Understanding the Windows Server Failover Cluster Quorum in Windows Server 2012 R2

Understanding the Windows Server Failover Cluster Quorum in Windows Server 2012 R2

Before we get started with all the great new cluster quorum features in Windows Server 2012 R2, we should take a moment and understand what the quorum does and how we got to where we are today. Rob Hindman describes quorum best in his blog post

“The quorum configuration in a failover cluster determines the number of failures that the cluster can sustain while still remaining online.”

Prior to Windows Server 2003, there was only one quorum type, Disk Only. This quorum type is still available today, but is not recommended as the quorum disk is a single point of failure. In Windows Server 2003 Microsoft introduce the Majority Node Set (MNS) quorum.
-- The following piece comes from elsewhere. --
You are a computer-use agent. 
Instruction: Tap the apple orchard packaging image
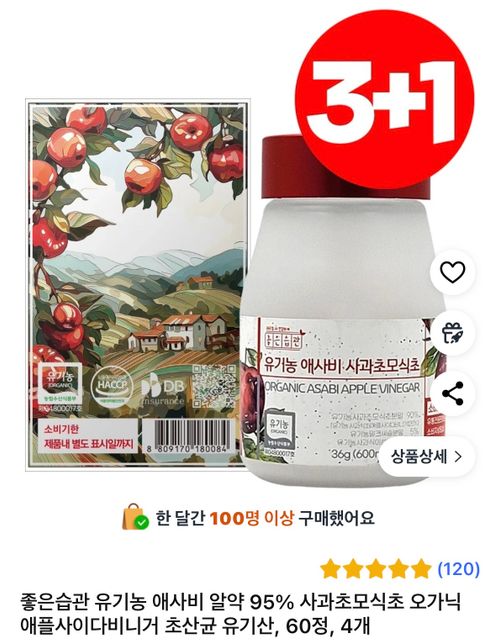click(x=137, y=284)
This was an improvement as it eliminated the disk only quorum as a single point of failure in the cluster. However, it did have its limitations. As implied in its name, Majority Node Set must have a majority of nodes to form a quorum and stay online, so this quorum model is not ideal for a two node cluster where the failure of one node would only leave one node remaining. One out of two is not a majority, so the remaining node would go offline.

Microsoft introduced a hotfix that allowed for the creation of a File Share Witness (FSW) on Windows Server 2003 SP1 and 2003 R2 clusters. Essentially the FSW is a simple file share on another server that is given a vote in a MNS cluster. The driving force behind this innovation was Exchange Server 2007 Continuous Cluster Replication (CCR), which allowed for clustering without shared storage. Of course without shared storage a Disk Only Quorum was not an option and effective MNS clusters would require three or more cluster nodes, hence, the introduction of the FSW to support two node Exchange CCR clusters.

Windows Server 2008 saw the introduction of a new witness type, Disk Witness. Unlike the old Disk Only quorum type, the Disk Witness allows the users to configure a small partition on a shared disk that acts as a vote in the cluster, similar to that of the FSW. However, the Disk Witness is preferable to the FSW because it keeps a copy of the cluster database and eliminates the possibility of “partition in time”. If you’d like to read more about partition in time, I suggest you read the File Share Witness vs. Disk Witness for local clusters.

Windows Server 2012 continued to improve upon quorum options. It is my belief that many of these new features were driven by two forces: Hyper-V and SQL Server AlwaysOn Availability Groups. With Hyper-V we began to see clusters that contained many more nodes than we have typically seen in the past. In a majority node set, as soon as you lose a majority of your votes, the remaining nodes go offline. So for example, if you have a Hyper-V cluster with seven nodes, if you were to lose four of those nodes the remaining nodes would go offline, even though there are three nodes remaining. This might not be exactly what you want to happen. So in Windows Server 2012, Microsoft introduced Dynamic Quorum.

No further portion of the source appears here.